Most manufacturers would never think of eliminating the quality control function from their production processes. Without quality control, the number of defective products that must be reworked, scrapped or returned would dramatically increase. Almost all consulting/service organizations monitor the quality of the services they deliver to uphold their reputations, ensure satisfied customers and generate repeat business. After all, who would keep a product that falls apart the day after it is purchased or fly on an airplane that does not conduct preflight checks?
Yet ensuring data quality within operational and business intelligence applications is a discipline that is frequently overlooked by many organizations. It is often not until you discover a major problem that could have been avoided through quality control of your data that you recognize the importance of data quality.
Once this occurs, most executives quickly realize that almost all of the organization's operational and analytical business processes rely on a solid, high-quality, data foundation.
‘They discovered that many of the user names were cartoon characters or well-known politicians.’
Data quality involves ensuring the accuracy, timeliness, completeness and consistency of data used by an organization while also making sure that everyone who uses the data has a common understanding of what the data represents.
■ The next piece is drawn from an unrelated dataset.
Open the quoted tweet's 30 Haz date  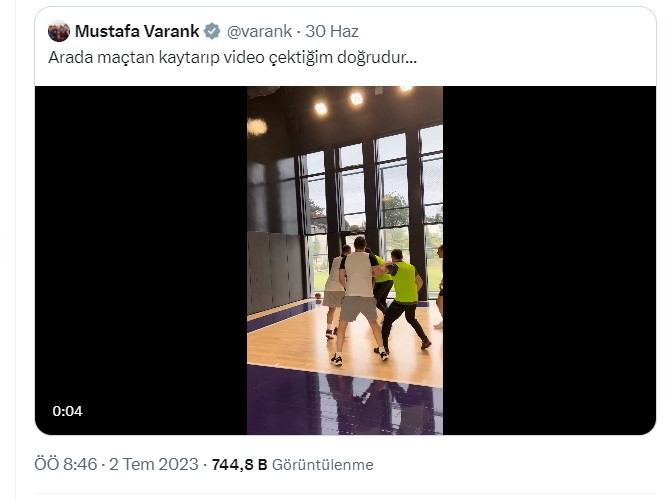(332, 31)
For example, does product sales data include or exclude internal sales? Is it measured in units or dollars—or, perhaps, euros? The scope of a data quality initiative is not limited to the data generated by an organization's own operations; it must include data obtained from external sources.
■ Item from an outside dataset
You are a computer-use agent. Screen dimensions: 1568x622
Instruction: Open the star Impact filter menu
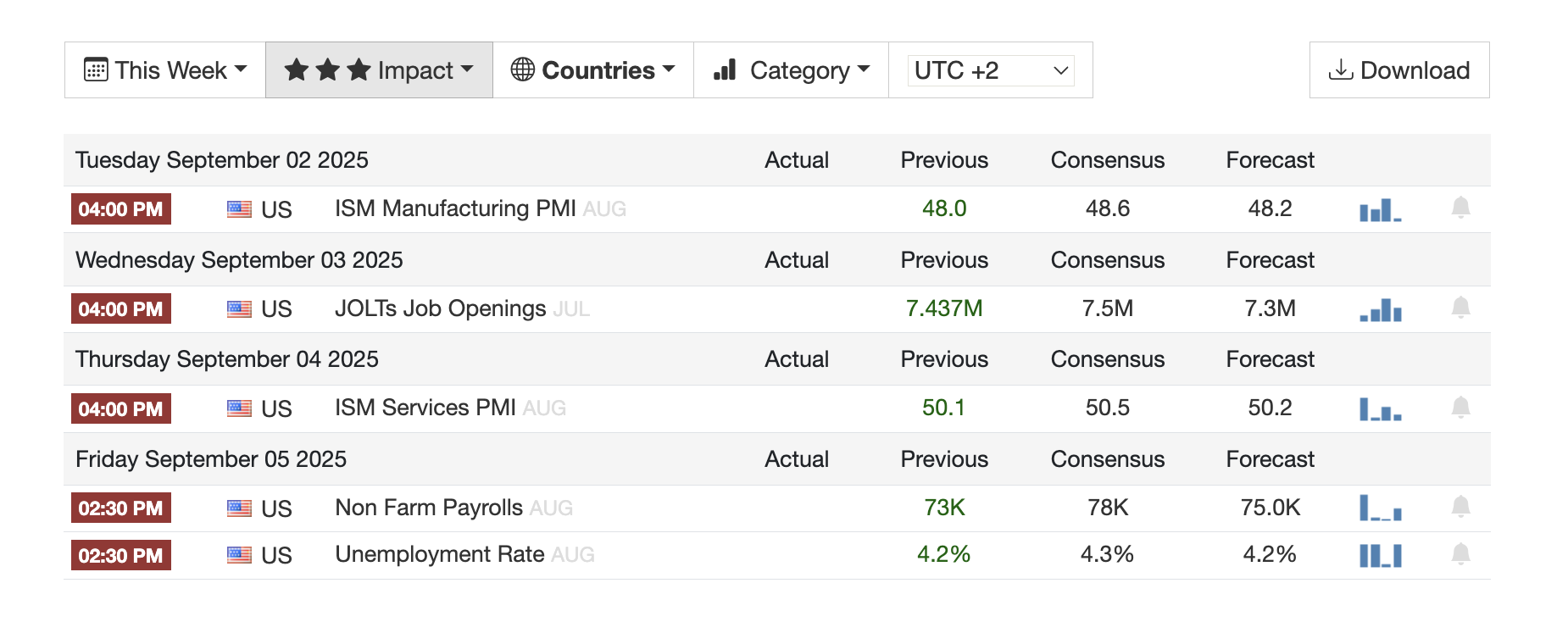click(x=379, y=70)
While data quality may once have been considered a nice-to-have initiative, organizations now realize that it is an absolute necessity, especially for mission-critical applications or those that are required to meet governmental reporting and disclosure requirements. In fact, when applied to applications involving homeland security, data quickly escalates into a "bet your border" issue.
Accuracy and compliance
A prime example is tax regulatory compliance, which is often difficult to administer. In the telecommunications industry, providers are responsible for knowing the appropriate tax jurisdictions for each account and face substantial fines if the proper taxes are not collected. Conversely, municipalities looking to collect their fair share of tax revenue need to ensure that neighboring municipalities are not incorrectly collecting their revenue. Data quality software provides for accuracy in the tax jurisdiction assignment process, thereby helping telecommunications companies remain within the law and helping ensure that customers and local municipalities are treated fairly in terms of taxation and revenue apportionment.
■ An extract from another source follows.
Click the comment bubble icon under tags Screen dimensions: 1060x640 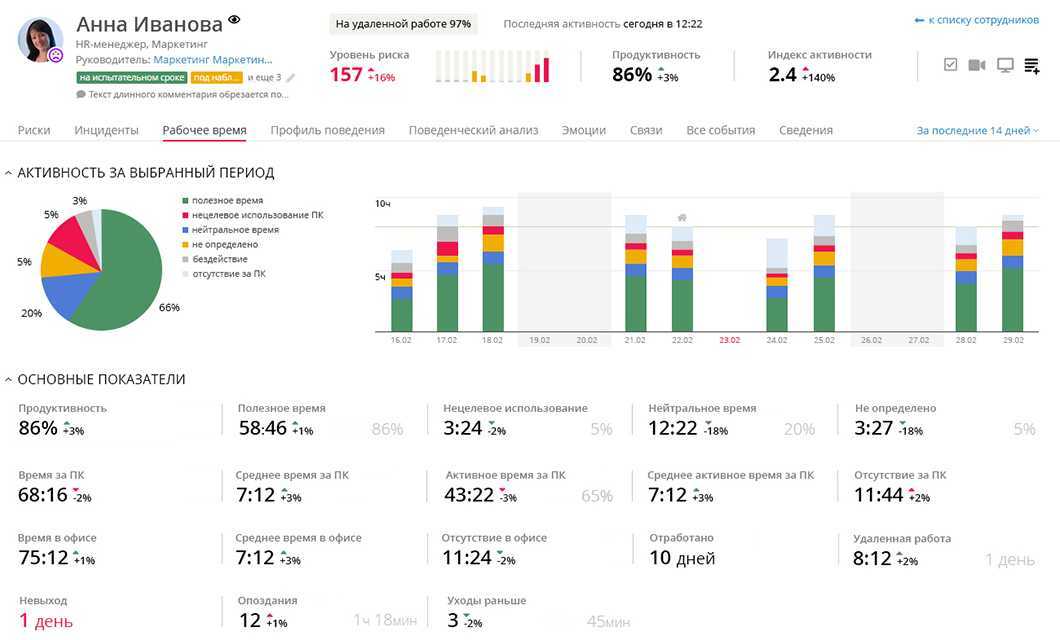(81, 95)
Poor data quality can negatively influence how a company is perceived in the marketplace. A customer's first impression should be one of quality; the way a company is perceived by others can be influenced by the quality of its data, especially if it results in misaddressed mail, incorrect invoices or erroneous shipments. For instance, a healthcare organization that acquired several other smaller healthcare organizations discovered that a newly acquired company was quite careless in its data entry procedures. Social Security numbers, used as the patient identifier, were routinely entered inside of a free-form patient name field. The placement was seemingly random. The Social Security number sometimes appeared at the beginning of the name field; sometimes between first, middle or last names; and sometimes even within one of the names. Only after the company deployed data quality software capable of recognizing the pattern for a Social Security number was it finally able to merge the patient records of its newly acquired company with the patient records of its other companies.
On a practical scale, the inability to eliminate redundant name and address records results in unnecessary postage costs. According to a report published by The Data Warehousing Institute (TDWI) in 2002, "Poor quality customer data costs U.S. business a staggering $611 billion a year in postage, printing, and staff overhead." TDWI cited several examples, including a telecommunications company whose data entry errors incorrectly coded accounts and lost $8 million a month when it couldn't send out bills. The true cost is undoubtedly much higher, as the $611 billion was limited to customer name and address data and did not include secondary effects such as those associated with alienating and losing a customer.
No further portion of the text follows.